Diante da dificuldade de se locomover até uma faculdade, alguns jovens dos núcleos rurais do DF buscam a saída no ensino superior a distância. É o caso de Isabela Duarte Oliveira, 21 anos, moradora do Núcleo Rural São José, em Planaltina, a 70km do Plano Piloto. A jovem conta que na localidade, até passam ônibus, mas em horários que inviabilizariam os estudos. “Se não tivesse ensino a distância, eu teria que dar um jeito de morar em outro lugar, porque não tem como sair daqui”, diz a estudante, que cursa pedagogia. 

Em 2015, com a disponibilidade de utilizar o carro do pai, ela chegou a fazer um curso técnico de nutrição, que se seguiu por dois anos, em Planaltina. “Aí, eu saía daqui às 5h40, ia de carro até onde passa o ônibus, às 6h, e ia para a aula, que começava às 7h30. Às 12h, a aula acabava, eu pegava ônibus para Formosa, onde meu pai me buscava”, conta.

Sua vizinha e colega de curso, Geisy Kelly Gomes de Oliveira, 18 anos, ressalta, porém, que nem sempre é possível uma solução assim. "A maioria aqui mora com os pais, que quase nunca têm condições de levar os filhos para a faculdade, porque o gasto é muito alto." 

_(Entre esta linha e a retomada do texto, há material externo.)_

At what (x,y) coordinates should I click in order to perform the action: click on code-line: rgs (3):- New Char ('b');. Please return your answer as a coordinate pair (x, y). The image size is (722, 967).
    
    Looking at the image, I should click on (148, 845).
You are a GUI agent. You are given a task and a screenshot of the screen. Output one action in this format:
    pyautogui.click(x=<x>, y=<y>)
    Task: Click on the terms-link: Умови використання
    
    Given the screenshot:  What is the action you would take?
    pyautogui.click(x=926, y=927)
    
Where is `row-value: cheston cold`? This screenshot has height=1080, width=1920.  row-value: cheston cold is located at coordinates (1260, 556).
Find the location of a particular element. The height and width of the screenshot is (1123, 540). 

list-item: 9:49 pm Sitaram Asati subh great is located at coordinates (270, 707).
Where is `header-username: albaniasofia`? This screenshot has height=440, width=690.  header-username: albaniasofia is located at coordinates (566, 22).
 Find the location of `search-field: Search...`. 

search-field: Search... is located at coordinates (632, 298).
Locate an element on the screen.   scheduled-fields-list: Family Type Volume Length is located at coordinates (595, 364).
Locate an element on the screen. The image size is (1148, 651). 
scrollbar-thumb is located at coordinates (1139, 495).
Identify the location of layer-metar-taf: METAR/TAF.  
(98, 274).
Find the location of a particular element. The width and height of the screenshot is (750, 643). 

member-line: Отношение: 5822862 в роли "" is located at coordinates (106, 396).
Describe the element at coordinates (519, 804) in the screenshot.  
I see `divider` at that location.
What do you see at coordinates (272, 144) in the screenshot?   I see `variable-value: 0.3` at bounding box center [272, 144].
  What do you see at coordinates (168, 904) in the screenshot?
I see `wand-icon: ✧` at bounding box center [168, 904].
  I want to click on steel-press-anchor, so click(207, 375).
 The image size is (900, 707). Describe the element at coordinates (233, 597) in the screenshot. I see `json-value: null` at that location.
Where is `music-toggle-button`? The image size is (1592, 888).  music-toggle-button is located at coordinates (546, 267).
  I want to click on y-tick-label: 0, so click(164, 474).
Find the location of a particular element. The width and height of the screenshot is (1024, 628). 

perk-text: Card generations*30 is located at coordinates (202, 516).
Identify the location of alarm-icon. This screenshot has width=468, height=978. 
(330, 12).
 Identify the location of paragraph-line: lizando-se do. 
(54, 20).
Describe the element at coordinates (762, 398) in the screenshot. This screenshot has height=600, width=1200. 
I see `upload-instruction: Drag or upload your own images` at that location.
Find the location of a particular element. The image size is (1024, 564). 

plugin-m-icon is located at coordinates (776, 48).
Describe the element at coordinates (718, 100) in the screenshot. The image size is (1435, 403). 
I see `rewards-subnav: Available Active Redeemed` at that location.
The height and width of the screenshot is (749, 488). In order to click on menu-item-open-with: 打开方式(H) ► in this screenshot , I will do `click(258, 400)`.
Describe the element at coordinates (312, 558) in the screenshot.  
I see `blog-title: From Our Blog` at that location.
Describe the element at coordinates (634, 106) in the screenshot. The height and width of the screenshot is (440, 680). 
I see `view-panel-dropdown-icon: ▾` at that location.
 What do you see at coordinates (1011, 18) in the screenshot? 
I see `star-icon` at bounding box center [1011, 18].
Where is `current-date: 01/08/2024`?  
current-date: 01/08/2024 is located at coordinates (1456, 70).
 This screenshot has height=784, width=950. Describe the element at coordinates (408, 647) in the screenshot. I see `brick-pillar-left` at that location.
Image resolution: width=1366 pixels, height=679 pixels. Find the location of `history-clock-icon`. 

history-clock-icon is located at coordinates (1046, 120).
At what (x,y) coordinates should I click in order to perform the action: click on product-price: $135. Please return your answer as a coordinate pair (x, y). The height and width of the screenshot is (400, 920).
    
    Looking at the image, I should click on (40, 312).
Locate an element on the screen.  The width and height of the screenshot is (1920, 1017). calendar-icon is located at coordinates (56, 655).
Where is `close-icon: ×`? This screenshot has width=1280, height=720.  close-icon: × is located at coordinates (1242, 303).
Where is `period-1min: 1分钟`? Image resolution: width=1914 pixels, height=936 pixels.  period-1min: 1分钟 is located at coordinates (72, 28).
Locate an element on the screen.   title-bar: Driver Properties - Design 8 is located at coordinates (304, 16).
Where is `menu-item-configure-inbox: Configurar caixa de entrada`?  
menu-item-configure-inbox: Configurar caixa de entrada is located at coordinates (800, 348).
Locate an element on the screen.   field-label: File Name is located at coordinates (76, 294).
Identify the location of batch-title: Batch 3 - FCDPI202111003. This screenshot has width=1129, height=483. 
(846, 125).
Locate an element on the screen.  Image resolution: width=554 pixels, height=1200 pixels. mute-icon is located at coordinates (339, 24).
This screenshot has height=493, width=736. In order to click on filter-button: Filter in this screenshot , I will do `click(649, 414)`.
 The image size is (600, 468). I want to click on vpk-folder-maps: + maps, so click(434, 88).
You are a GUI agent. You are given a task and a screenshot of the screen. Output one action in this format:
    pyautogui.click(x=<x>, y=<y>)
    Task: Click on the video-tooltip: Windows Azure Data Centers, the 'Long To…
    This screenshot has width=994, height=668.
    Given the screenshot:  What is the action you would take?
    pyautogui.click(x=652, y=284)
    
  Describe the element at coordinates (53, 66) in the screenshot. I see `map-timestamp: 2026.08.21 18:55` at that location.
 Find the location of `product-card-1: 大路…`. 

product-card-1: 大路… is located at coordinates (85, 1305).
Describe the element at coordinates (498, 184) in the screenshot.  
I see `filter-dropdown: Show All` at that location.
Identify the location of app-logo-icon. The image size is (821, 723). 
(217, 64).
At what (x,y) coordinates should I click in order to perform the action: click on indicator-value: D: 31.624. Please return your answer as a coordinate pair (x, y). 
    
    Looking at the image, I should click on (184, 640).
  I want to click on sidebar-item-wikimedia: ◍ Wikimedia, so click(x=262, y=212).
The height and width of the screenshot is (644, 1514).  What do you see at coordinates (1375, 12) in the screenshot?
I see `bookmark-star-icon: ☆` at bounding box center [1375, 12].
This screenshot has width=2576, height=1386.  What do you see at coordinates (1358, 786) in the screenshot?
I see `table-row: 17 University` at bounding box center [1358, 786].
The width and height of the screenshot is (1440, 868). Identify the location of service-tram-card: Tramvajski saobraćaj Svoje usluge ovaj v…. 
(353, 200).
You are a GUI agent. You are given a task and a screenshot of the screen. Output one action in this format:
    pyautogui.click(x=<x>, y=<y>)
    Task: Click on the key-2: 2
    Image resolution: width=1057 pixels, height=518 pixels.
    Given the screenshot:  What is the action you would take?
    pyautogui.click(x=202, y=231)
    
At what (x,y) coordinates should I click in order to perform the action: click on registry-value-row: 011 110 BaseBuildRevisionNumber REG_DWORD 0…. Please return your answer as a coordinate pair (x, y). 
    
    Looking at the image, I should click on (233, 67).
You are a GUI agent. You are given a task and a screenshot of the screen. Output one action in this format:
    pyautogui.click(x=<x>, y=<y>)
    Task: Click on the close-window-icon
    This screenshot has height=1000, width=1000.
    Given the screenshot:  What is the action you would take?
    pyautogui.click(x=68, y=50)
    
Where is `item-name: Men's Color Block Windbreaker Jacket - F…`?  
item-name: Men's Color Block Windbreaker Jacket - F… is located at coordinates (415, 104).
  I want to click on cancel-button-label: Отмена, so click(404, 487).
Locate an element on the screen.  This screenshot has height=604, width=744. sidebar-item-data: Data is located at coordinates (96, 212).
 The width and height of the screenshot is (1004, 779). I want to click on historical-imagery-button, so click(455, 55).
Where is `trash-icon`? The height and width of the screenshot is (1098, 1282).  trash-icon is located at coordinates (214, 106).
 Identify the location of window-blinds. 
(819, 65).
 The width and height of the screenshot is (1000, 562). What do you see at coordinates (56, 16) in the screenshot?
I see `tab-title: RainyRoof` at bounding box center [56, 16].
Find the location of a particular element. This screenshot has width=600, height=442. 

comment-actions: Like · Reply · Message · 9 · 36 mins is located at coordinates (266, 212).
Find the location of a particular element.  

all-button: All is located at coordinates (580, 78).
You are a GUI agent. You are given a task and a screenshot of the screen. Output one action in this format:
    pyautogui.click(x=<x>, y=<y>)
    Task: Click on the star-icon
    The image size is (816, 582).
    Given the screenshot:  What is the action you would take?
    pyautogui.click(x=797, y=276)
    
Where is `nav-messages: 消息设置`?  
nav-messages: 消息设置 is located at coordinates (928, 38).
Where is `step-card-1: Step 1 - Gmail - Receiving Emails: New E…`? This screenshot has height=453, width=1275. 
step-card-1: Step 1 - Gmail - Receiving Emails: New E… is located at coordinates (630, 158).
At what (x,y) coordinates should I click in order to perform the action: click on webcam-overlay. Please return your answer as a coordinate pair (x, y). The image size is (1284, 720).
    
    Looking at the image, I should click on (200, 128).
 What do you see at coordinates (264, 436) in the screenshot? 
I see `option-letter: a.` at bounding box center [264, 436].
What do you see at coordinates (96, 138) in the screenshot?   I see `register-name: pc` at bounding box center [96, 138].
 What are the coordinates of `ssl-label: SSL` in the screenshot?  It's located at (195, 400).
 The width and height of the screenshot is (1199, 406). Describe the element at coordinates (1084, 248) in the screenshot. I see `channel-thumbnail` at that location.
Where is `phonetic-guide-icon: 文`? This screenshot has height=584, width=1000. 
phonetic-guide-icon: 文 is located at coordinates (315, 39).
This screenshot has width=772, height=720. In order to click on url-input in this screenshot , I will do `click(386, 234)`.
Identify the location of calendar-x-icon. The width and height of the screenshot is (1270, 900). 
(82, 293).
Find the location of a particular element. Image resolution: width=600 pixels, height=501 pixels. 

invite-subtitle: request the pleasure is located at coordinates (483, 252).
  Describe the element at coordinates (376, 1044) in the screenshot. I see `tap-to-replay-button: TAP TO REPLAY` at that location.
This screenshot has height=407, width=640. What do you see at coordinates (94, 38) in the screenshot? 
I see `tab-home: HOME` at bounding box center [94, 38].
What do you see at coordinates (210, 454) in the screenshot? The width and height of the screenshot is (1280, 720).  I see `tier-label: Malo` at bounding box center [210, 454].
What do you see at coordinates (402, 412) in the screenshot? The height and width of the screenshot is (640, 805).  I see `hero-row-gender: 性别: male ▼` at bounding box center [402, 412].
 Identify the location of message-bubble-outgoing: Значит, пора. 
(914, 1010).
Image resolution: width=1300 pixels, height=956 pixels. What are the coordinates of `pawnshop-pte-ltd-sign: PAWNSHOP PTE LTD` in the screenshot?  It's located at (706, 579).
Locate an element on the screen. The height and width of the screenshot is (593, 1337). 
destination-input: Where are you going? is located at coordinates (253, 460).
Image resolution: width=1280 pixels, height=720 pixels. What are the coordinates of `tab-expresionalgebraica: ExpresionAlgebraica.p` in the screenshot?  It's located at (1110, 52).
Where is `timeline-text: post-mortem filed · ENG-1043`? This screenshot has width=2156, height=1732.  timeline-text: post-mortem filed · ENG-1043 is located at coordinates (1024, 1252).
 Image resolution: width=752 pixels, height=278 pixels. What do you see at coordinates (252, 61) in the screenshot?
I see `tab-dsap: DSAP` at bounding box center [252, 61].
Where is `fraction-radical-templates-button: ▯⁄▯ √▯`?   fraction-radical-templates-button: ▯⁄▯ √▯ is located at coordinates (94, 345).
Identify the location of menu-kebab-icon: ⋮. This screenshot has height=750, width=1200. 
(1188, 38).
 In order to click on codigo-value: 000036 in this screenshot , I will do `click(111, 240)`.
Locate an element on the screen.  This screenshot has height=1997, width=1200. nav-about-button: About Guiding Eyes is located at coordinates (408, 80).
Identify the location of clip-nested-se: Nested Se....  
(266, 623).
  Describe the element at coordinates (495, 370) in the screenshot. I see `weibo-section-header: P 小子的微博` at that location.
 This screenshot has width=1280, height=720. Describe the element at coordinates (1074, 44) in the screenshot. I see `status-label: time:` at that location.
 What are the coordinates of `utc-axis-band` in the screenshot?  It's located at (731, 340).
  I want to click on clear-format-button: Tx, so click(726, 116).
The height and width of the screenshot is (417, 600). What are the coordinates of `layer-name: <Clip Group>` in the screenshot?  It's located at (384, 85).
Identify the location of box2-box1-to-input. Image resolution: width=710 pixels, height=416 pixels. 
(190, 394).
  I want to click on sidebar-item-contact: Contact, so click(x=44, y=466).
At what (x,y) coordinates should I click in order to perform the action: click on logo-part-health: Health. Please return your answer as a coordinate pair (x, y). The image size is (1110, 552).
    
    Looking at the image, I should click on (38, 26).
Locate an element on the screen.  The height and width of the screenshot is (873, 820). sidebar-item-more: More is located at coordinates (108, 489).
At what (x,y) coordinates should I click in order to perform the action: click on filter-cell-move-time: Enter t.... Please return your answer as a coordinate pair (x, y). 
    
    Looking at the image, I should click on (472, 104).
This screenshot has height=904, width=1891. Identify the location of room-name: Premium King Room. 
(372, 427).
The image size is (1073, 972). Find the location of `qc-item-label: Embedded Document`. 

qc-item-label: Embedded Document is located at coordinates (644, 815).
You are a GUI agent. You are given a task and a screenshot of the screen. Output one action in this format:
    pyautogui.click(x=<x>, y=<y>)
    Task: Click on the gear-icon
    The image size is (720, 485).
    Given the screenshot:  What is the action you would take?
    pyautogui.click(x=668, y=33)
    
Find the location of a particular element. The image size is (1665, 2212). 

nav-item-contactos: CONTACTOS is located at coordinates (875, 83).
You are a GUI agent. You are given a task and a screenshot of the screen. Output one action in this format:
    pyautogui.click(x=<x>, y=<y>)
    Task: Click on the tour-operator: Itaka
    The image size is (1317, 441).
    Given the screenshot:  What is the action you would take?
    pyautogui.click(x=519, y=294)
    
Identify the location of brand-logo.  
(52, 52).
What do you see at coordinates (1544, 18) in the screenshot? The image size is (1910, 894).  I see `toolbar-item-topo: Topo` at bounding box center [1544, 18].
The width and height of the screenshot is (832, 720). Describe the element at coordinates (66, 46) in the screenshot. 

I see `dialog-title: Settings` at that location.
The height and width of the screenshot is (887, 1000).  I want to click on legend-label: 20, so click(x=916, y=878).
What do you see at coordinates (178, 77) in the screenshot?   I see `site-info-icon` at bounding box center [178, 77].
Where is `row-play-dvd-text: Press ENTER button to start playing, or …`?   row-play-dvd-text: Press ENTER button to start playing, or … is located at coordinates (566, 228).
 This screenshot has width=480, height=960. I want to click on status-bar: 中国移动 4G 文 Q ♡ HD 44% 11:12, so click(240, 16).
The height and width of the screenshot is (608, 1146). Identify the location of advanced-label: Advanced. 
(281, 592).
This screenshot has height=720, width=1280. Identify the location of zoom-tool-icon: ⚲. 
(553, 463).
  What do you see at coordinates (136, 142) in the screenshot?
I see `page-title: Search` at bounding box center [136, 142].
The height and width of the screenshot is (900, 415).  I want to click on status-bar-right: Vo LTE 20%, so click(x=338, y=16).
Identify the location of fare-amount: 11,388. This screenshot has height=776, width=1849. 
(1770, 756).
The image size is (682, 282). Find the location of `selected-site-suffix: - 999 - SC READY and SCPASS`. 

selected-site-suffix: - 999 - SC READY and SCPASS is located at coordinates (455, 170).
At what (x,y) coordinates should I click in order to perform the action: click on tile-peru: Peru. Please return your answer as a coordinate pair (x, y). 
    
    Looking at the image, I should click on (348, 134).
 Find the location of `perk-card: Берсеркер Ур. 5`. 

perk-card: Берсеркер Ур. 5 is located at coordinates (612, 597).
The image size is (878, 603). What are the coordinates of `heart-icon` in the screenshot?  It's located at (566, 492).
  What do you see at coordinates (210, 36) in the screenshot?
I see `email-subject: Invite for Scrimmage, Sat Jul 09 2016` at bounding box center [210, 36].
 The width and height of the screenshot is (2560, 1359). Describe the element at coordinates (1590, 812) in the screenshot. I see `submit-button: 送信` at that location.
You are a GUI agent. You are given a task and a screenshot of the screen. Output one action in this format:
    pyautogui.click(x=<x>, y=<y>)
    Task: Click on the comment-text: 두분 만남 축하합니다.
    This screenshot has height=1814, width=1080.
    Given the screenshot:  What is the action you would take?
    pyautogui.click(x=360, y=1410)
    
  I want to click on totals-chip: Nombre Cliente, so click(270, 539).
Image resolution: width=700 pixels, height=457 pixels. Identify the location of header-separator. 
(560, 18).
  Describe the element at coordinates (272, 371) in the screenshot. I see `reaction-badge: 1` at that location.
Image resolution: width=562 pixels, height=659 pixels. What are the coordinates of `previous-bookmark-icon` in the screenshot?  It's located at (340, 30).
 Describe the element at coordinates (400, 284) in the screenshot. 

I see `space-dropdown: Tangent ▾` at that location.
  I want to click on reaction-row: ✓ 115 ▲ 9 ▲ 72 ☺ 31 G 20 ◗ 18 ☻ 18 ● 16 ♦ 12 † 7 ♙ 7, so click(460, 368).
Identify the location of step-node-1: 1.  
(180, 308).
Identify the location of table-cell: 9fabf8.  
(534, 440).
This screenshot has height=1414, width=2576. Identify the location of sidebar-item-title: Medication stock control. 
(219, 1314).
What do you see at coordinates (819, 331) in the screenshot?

Com a EAD, elas garantem que estudar se tornou bem menos árduo. O problema é que essa solução ainda não está ao alcance de todos os jovens que moram em áreas rurais do Brasil. Falta para muito deles uma ferramenta básica: a internet. No Centro-Oeste, por exemplo, apenas 45,3% dos domicílios têm acesso a rede mundial de computadores, segundo a Pesquisa Nacional por Amostra de Domicílios (Pnad) Contínua de 2017, do IBGE.